Figure 4. Role of MDSC in the nitration of tyrosine in a CD8+ T cell.

Figure 4

(a) Adoptive transfer and immunization was performed as described in Figs 1 and S1. Eight days later LNs were isolated and labeled with anti-CD8, anti-Vα2, and anti-NT antibodies. The level of NT expression was evaluated within population of donors (CD8+Vα2+) (bold line) and recipient (CD8+Vα2) (thin line). Shaded areas show staining with isotype control IgG.
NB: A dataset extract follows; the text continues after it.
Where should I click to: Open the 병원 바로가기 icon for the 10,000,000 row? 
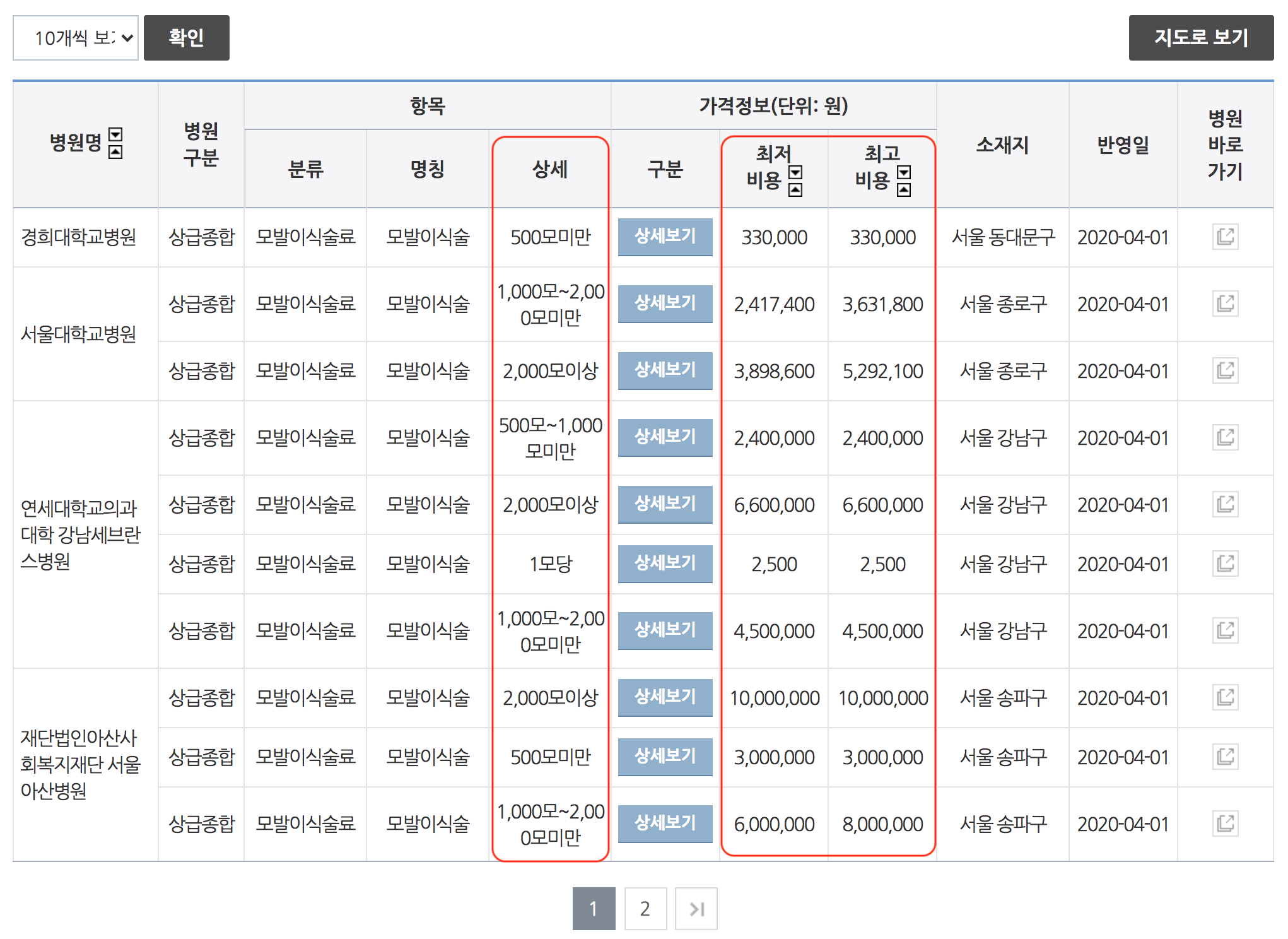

(b) Splenocytes from OT-1 mice were cultured with control or specific peptides for 72 h in the presence of MDSC (at 3:1 ratio) from wild-type, NADPH−/−(gp91phox−/−) and iNOS−/− EL-4 tumor-bearing mice. After that time cells were collected and the levels of NT in CD8+ T cells were evaluated by flow cytometry. Mean ± SD of MFI from three experiments are shown. Not shown MFI for samples with control peptides, which were below 30 in all experiments.

(c) The level of NT in CD8+ OT-1 T cells. Cells were treated as described in Fig. 4b. Shaded area − splenocytes alone, bold line splenocytes + MDSC; dashed line 1 mM SOD was added; thin line − 1 mM L-NMMA was added. CD8+ cells were gated and NT expression was measured within this cell population. Not shown MFI for samples with control peptides, which were below 30 in all experiments.

(d) Splenocytes from OT-1 mice were cultured for 48 h with specific peptide in the presence of MDSC (at 3:1 ratio). Whole cell lysates were prepared and were subjected to 10%SDS-PAGE electrophoresis and probed with anti-NT antibody. Nitrated BSA was used as a positive control for NT staining. Bands were visualized using ECL. Chemical reduction of nitrotyrosine was done using sodium dithionite. The membrane was washed and probed with anti-NT antibody. Each experiment was performed in duplicates (shown).

(e) Splenocytes cells from OT-1 mice were treated as described above. Whole cell lysates were prepared and CD8 and TCRβ were immunoprecipitated using specific antibodies as described in Methods. Rabbit IgG was used in control experiments. The proteins were subjected to 10%SDS-PAGE electrophoresis and probed with anti-NT antibody. To verify loading, the same blots were stripped and re-probed with anti-CD8 or anti-TCRβ antibodies.